06 Feb 2024 3 minute read
Classroom. Photo by Taken from Pixabay

Nicholas Thomas, local democracy reporter

A teachers’ union has accused a city council of “years of underfunding” for schools, leading to oversubscribed class sizes and staff picking up other subjects to “absorb cutbacks”.

NASUWT said school buildings in Newport are “falling into disrepair” and the budgeted spending per pupil was lower in than anywhere else in Wales last year.

The union has urged the council to “do what is right” and “put children first”.

A spokesperson for the council said it had made “considerable” investment in schools and had increased its budget despite national austerity measures.

But NASUWT said the spending on schools suggested children in Newport are “valued less than they are elsewhere in Wales”.

Per-pupil spending

Welsh Government figures also showed per-pupil spending in the city was the second-lowest of any Welsh council two years ago.

“When challenged about its lack of funding of schools, Newport points to complexities with the budget,” the union said. “Unfortunately, this is just hiding behind the fact that education is not a priority for Newport City Council.”

NASUWT made its comments as part of its consultation response to the proposed budget position statement on Newport’s schools.

It said “the impact of years of underfunding… is being felt by teachers and learners across the city”.

This includes class sizes being “too high” and “pupil-teacher ratios that are detrimental to progress”.

The union also alleged “unqualified teachers” were having to cover in some subjects “to save money and absorb staffing cutbacks”.

High priority

In response to the NASUWT allegations, a spokeswoman for Newport City Council said the authority “puts a high priority on ensuring pupils receive a high-quality education”.

“Indicators have shown there is not always a direct correlation between funding and academic achievement,” she added.

“Against a backdrop of unprecedented financial challenge, following years of austerity, there are no cuts proposed to school budgets next year.”

Funding for schools increased last year but met challenges such as pupil number rises, “pay-related pressures” and increasing costs – but despite these factors there was still investment in school infrastructure, the council spokeswoman said.

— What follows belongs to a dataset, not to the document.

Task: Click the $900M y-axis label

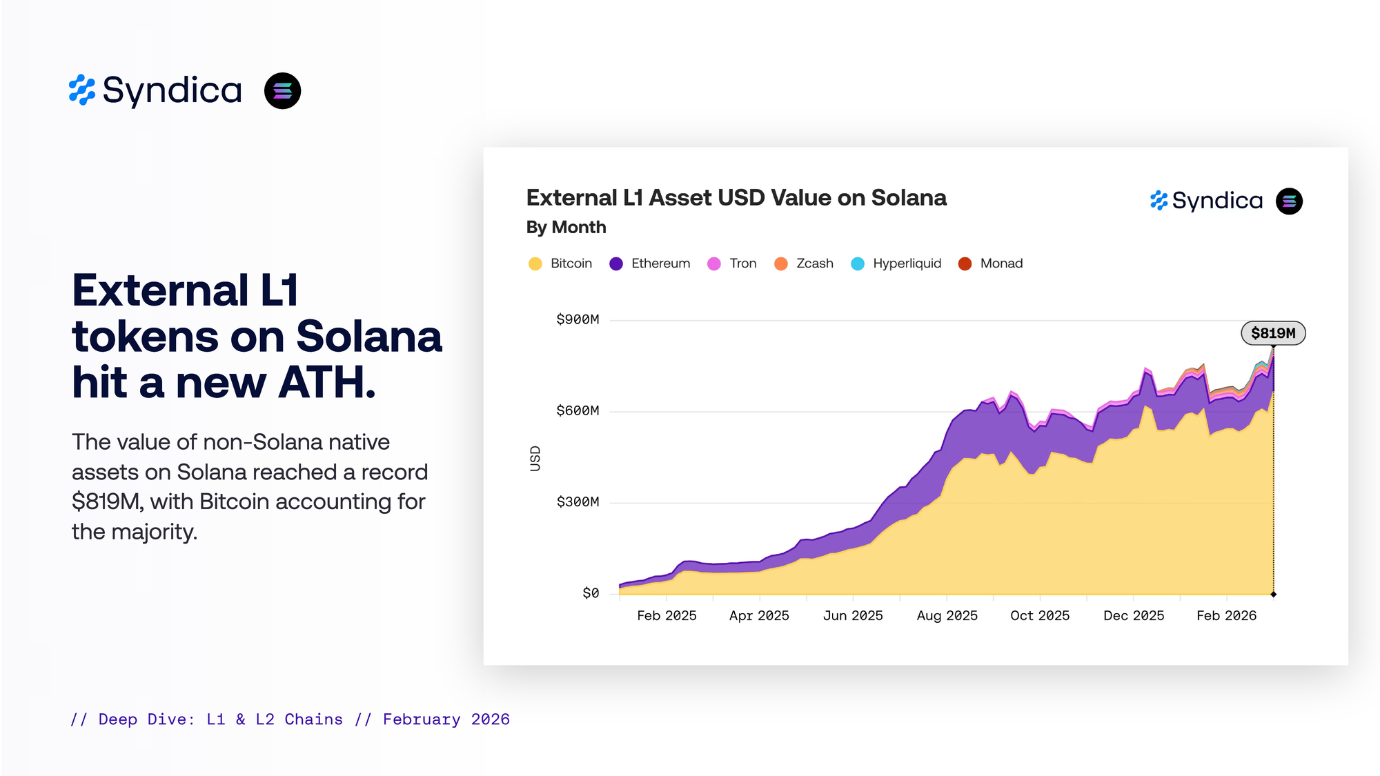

This “long-term” investment includes £52m already spent on the first stage of the city’s 21st Century Schools programme, and the second stage – which includes the new key stage two building for St Andrew’s Primary School – currently stands at £84.2m.

“This is in recognition that a modern, safe and attractive learning environment plays a major role in a positive school experience,” the council spokeswoman said.

“Although schools are responsible for managing their own budgets, Newport City Council fully appreciates the challenges and has put in a robust and extensive support system to help all schools.

“Support for schools remains responsive to the issues that our valued headteachers are raising.”